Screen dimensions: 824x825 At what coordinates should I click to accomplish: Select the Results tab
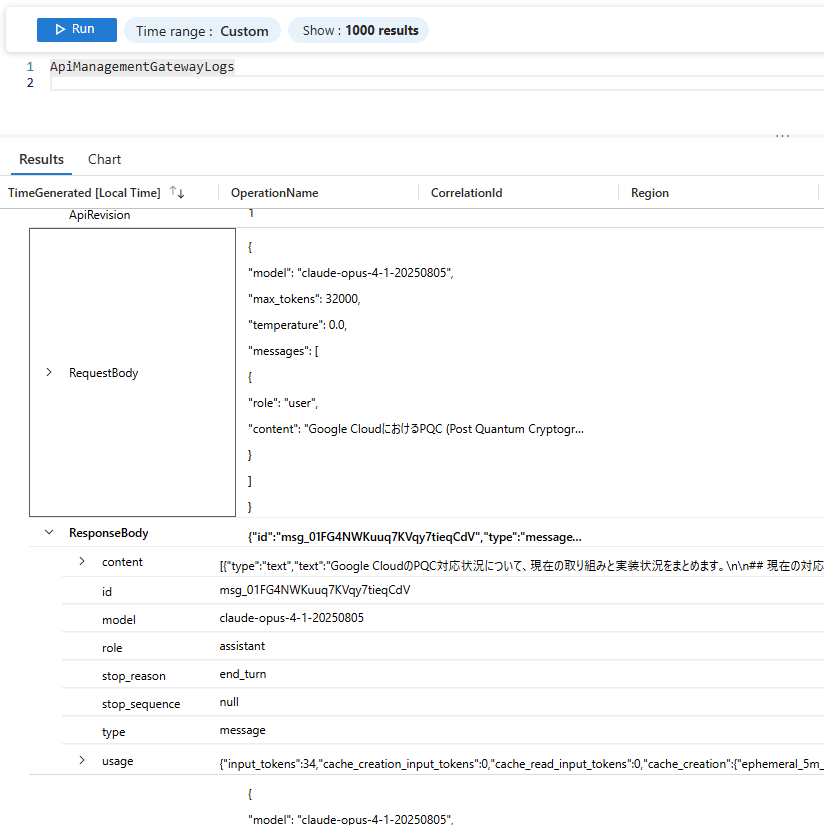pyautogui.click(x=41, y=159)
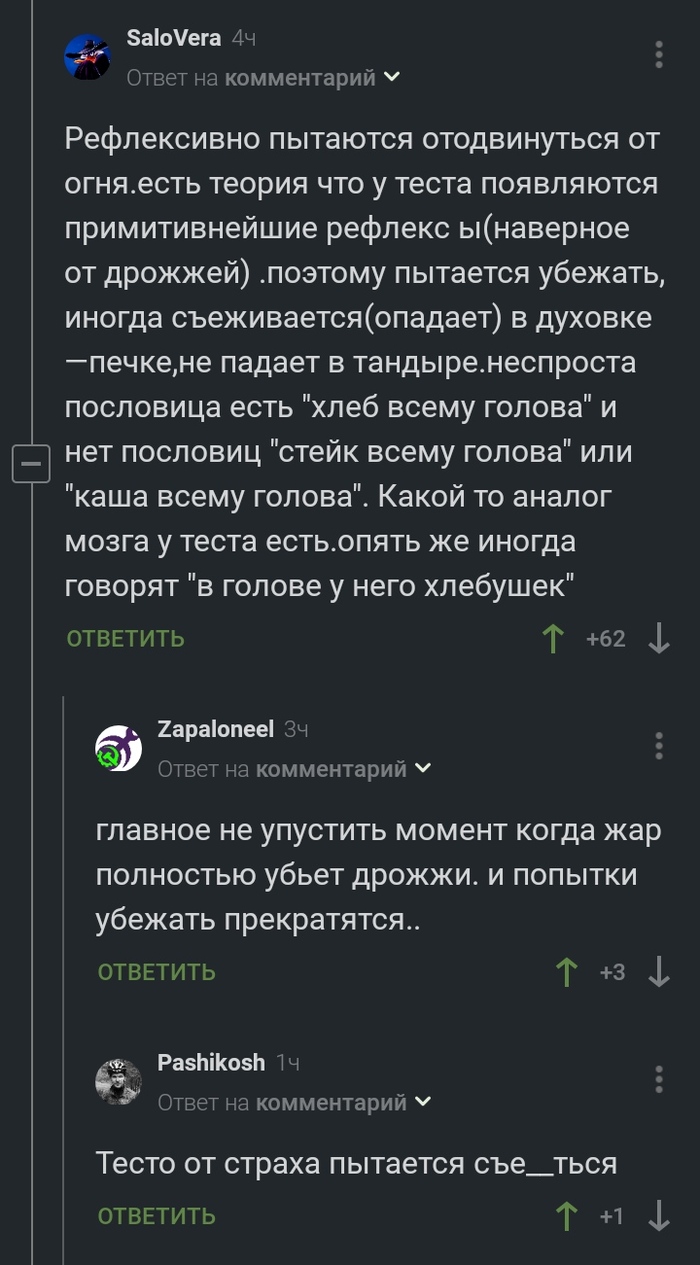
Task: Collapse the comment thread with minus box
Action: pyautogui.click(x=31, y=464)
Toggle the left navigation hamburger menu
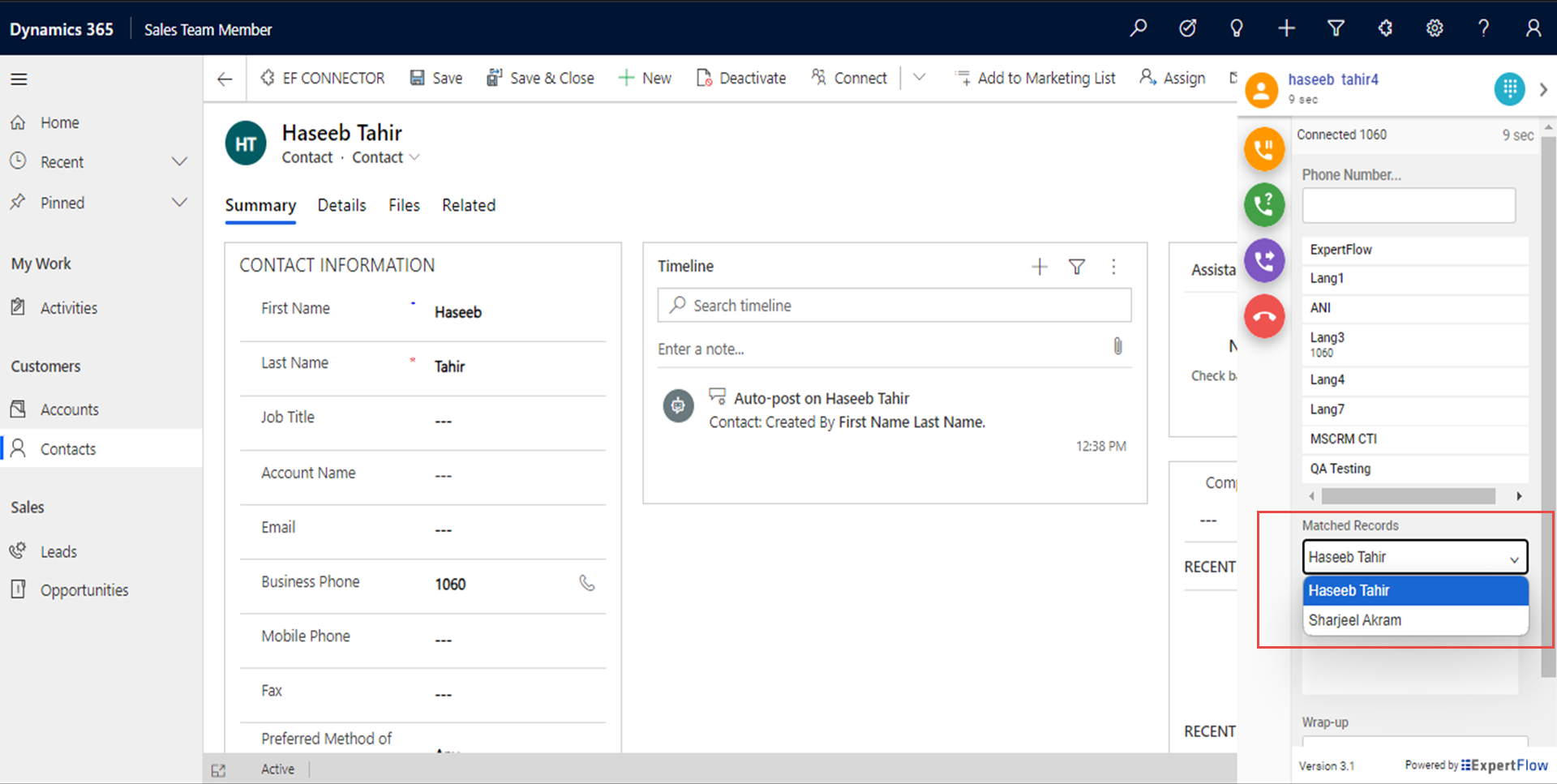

☆ ☆ ☆ ☆ ☆ ☆ ☆

--- About this exercise ---
Transcribe every entry word for word, but skip the pictures.

--- Response below ---
Screen dimensions: 824x825 At what coordinates should I click to accomplish: Select the Results tab
pyautogui.click(x=41, y=159)
Task: Collapse the comment thread with minus box
Action: pyautogui.click(x=31, y=464)
Toggle the left navigation hamburger menu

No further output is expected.